▶ [TASK OBJECTIVE]:
Edit the lines below, replacing each occurrence of "trash icon" with "delete icon" and leaving everything else unchanged.

(Recorded data)
■ ■ ■ ■ ■ ■ ■

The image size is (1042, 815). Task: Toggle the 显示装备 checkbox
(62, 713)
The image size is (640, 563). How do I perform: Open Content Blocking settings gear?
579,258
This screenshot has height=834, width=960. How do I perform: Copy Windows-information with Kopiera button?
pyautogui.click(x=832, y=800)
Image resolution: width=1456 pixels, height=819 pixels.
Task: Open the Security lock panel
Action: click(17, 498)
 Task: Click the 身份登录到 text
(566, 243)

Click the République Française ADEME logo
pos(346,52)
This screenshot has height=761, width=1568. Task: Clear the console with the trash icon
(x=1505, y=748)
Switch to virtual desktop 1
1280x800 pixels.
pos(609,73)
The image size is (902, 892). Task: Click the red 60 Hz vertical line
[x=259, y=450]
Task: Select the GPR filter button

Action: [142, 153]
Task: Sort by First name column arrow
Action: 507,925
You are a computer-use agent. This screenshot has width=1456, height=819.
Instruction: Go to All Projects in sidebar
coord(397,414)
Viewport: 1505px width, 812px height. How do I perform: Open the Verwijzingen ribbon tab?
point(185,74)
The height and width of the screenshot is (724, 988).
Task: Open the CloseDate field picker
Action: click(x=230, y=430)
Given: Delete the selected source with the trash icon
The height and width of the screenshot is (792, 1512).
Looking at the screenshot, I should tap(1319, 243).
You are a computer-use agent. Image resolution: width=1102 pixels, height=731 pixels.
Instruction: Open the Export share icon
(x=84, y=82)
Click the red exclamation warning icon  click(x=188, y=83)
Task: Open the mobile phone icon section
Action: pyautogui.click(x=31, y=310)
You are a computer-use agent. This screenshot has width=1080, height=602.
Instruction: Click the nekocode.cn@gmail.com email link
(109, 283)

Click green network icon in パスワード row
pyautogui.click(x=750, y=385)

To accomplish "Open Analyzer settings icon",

■ ■ ■ ■ ■ ■ ■

▶ [REPLY TO THE TASK]:
The image size is (1042, 815). Task: Toggle the 显示装备 checkbox
(62, 713)
The image size is (640, 563). How do I perform: Open Content Blocking settings gear?
579,258
This screenshot has height=834, width=960. How do I perform: Copy Windows-information with Kopiera button?
pyautogui.click(x=832, y=800)
Image resolution: width=1456 pixels, height=819 pixels.
Task: Open the Security lock panel
Action: click(17, 498)
 Task: Click the 身份登录到 text
(566, 243)

Click the République Française ADEME logo
pos(346,52)
This screenshot has height=761, width=1568. Task: Clear the console with the delete icon
(x=1505, y=748)
Switch to virtual desktop 1
1280x800 pixels.
pos(609,73)
The image size is (902, 892). Task: Click the red 60 Hz vertical line
[x=259, y=450]
Task: Select the GPR filter button

Action: [142, 153]
Task: Sort by First name column arrow
Action: 507,925
You are a computer-use agent. This screenshot has width=1456, height=819.
Instruction: Go to All Projects in sidebar
coord(397,414)
Viewport: 1505px width, 812px height. How do I perform: Open the Verwijzingen ribbon tab?
point(185,74)
The height and width of the screenshot is (724, 988).
Task: Open the CloseDate field picker
Action: click(x=230, y=430)
Given: Delete the selected source with the delete icon
The height and width of the screenshot is (792, 1512).
Looking at the screenshot, I should tap(1319, 243).
You are a computer-use agent. Image resolution: width=1102 pixels, height=731 pixels.
Instruction: Open the Export share icon
(x=84, y=82)
Click the red exclamation warning icon  click(x=188, y=83)
Task: Open the mobile phone icon section
Action: pyautogui.click(x=31, y=310)
You are a computer-use agent. This screenshot has width=1080, height=602.
Instruction: Click the nekocode.cn@gmail.com email link
(109, 283)

Click green network icon in パスワード row
pyautogui.click(x=750, y=385)

To accomplish "Open Analyzer settings icon",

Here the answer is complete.